User agent fingerprinting

Gordon

As part of a data collecting system (basically a system that collects
submissions from forms), I was planning on logging a bit of data about
the submitting user agent for the purposes of spotting things like
multiple submissions.

We don't want to block multiple submissions altogether, we just want
to be able to easily spot them.

My idea was to use the $_SERVER fields to get some data about the user
agent, md5 the collected data and store it as a field in the
database. I know that this isn't 100% guaranteed to spot all multiple
submissions but it should be able to catch the majority of them.

I'm planning to use REMOTE_ADDR, USER_AGENT and ACCEPT_LANGUAGE ,
concatinate them and store the result as an MD5 hash.

Are there any other fields that it would be useful to use as well?

Jul 24 '08 #1

Subscribe Reply

7060

Erwin Moller

Gordon schreef:

As part of a data collecting system (basically a system that collects
submissions from forms), I was planning on logging a bit of data about
the submitting user agent for the purposes of spotting things like
multiple submissions.

We don't want to block multiple submissions altogether, we just want
to be able to easily spot them.

My idea was to use the $_SERVER fields to get some data about the user
agent, md5 the collected data and store it as a field in the
database. I know that this isn't 100% guaranteed to spot all multiple
submissions but it should be able to catch the majority of them.

I'm planning to use REMOTE_ADDR, USER_AGENT and ACCEPT_LANGUAGE ,
concatinate them and store the result as an MD5 hash.

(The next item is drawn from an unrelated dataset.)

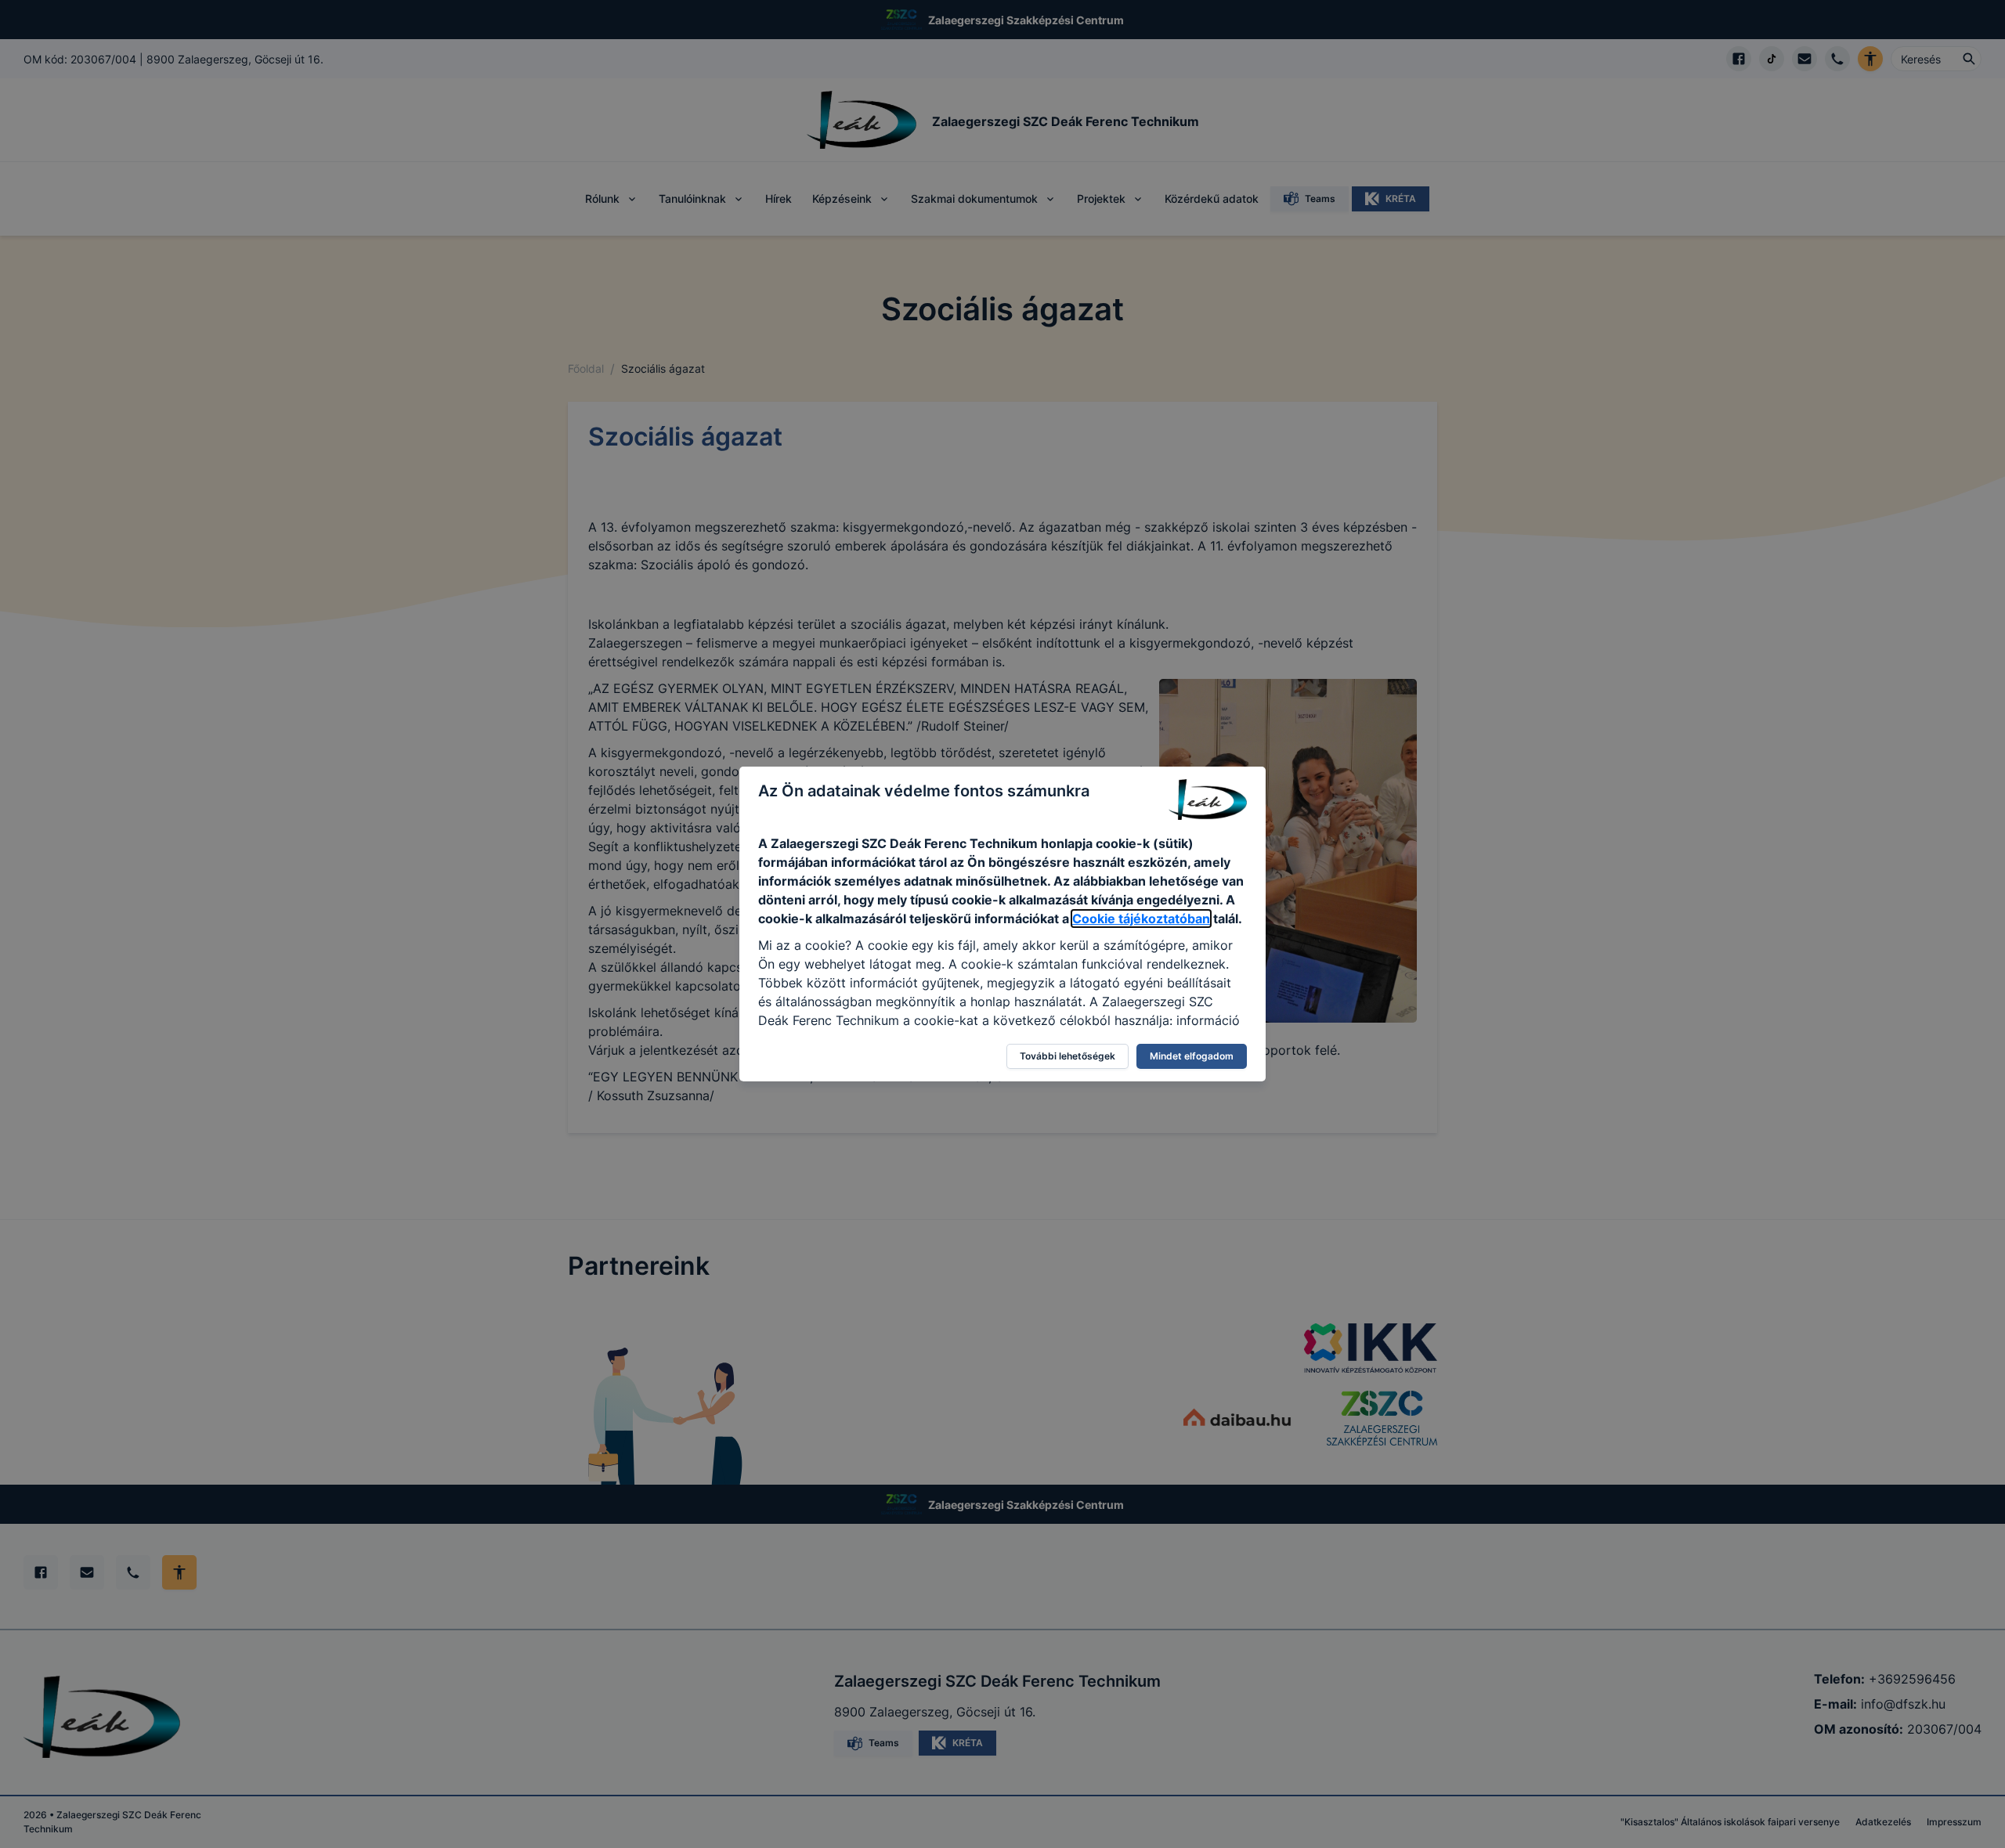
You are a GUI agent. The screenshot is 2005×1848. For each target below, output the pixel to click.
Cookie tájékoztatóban (1141, 918)
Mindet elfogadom (1192, 1056)
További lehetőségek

Are there any other fields that it would be useful to use as well?

Hi Gordon,

Should work.
Allthough I do not see the benefit of storing them as a md5.
You can also you glue the 3 parts together, and store that.
(Saves a bit CPU)
Or maybe you are trying to make the strings to store a little smaller?

Some possible problems:
- Many people behind 1 IP , all using the same browser.
- false contents for USER_AGENT
- Proxies that strip things out

But if you use it for a rough estimate, I don't see why this shouldn't
work. :-)

Regards,
Erwin Moller

Jul 24 '08 #2

Jerry Stuckle

Gordon wrote:

As part of a data collecting system (basically a system that collects
submissions from forms), I was planning on logging a bit of data about
the submitting user agent for the purposes of spotting things like
multiple submissions.

We don't want to block multiple submissions altogether, we just want
to be able to easily spot them.

My idea was to use the $_SERVER fields to get some data about the user
agent, md5 the collected data and store it as a field in the
database. I know that this isn't 100% guaranteed to spot all multiple
submissions but it should be able to catch the majority of them.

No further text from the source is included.